A few clicks are all it takes to find your place in the vaccine line. Enter your age and the county where you live. Then answer two questions about your job and whether you have COVID-related health risks. The COVID-19 vaccine calculator then lets you know where you might fit in the long line to be immunized.
“If we can support the conversation with data and facts, it's all to the good,” said Kate Miller, a Senior Scientist at Ariadne Labs.
Ariadne Labs worked with the Surgo Foundation to develop a tool called the Vaccine Allocation Planner. It's been widely used by state decision makers and public health departments in formulating their COVID-19 vaccine distribution plans. But now the New York Times has streamlined that data into an easy-to-use calculator for the public.
“I think just letting people know that you're here in line, and you might have to wait because there are all these people in line before you. I think just preparing people for that is a wonderful thing and it's part of how we can think about pulling together as a country and making this work,” said Miller.
The New York Times calculator gives the public a realistic look at how they compare to other people living in their county.
“It's actually a tool for empathy, as well.

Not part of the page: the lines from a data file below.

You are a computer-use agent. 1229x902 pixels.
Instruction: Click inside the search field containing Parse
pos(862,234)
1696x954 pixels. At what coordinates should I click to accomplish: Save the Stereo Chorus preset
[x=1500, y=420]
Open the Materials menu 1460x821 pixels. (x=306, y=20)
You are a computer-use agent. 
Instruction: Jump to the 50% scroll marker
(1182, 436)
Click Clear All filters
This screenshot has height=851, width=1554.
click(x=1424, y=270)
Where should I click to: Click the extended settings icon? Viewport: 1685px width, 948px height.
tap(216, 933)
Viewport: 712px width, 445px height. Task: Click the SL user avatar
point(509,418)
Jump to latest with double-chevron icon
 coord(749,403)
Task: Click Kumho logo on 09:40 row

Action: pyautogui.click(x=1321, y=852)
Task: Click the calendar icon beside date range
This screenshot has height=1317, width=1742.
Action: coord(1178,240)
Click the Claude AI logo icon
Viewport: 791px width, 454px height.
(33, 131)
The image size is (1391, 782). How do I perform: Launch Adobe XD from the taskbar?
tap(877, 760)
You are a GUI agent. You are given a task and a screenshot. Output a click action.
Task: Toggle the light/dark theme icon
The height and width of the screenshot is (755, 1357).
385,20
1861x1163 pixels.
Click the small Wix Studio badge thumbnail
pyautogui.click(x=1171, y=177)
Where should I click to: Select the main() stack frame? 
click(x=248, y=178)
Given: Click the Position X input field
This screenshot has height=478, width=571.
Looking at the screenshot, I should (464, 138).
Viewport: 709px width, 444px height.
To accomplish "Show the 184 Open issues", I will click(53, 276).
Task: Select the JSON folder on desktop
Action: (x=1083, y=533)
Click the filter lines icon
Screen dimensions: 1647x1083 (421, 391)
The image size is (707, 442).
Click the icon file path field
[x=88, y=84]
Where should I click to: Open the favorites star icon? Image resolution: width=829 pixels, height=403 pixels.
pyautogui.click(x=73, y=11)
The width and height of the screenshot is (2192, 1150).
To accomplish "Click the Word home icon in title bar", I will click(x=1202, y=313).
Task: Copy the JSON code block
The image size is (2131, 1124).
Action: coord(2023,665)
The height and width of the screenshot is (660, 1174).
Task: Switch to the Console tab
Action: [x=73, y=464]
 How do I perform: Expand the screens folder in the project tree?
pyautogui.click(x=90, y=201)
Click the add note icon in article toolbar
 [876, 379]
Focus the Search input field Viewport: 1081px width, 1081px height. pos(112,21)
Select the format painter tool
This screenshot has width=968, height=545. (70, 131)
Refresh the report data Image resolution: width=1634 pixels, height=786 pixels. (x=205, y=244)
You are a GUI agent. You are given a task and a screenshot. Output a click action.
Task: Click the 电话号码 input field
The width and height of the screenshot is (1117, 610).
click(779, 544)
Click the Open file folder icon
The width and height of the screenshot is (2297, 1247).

It's a tool for understanding among groups of people. You aren't just thinking why am I so far back in line. You're realizing that's why I'm so far back in line and that's okay,” said Miller.
Austin Public Health is already working on a ranking system for local vaccine distribution.
“We do have to focus on where the risk points are,” said Dr. Mark Escott, Interim Health Authority for Austin Public Health. “We're working on a ranking system, similar to what we did with our testing early on, and assigning points based on an individual's risks and need for prioritization for COVID-19.”
Dr. Escott says nursing home residents and certain healthcare workers are the highest priorities. Beyond that, the specifics of the distribution plan are still being finetuned.
“We do intend to make it clear to folks about when it will be their turn,” said Dr. Escott.
Until then, scientists hope their tool will give people a realistic perspective.
“We just need clarity and transparency and we'll all pull together,” said Miller.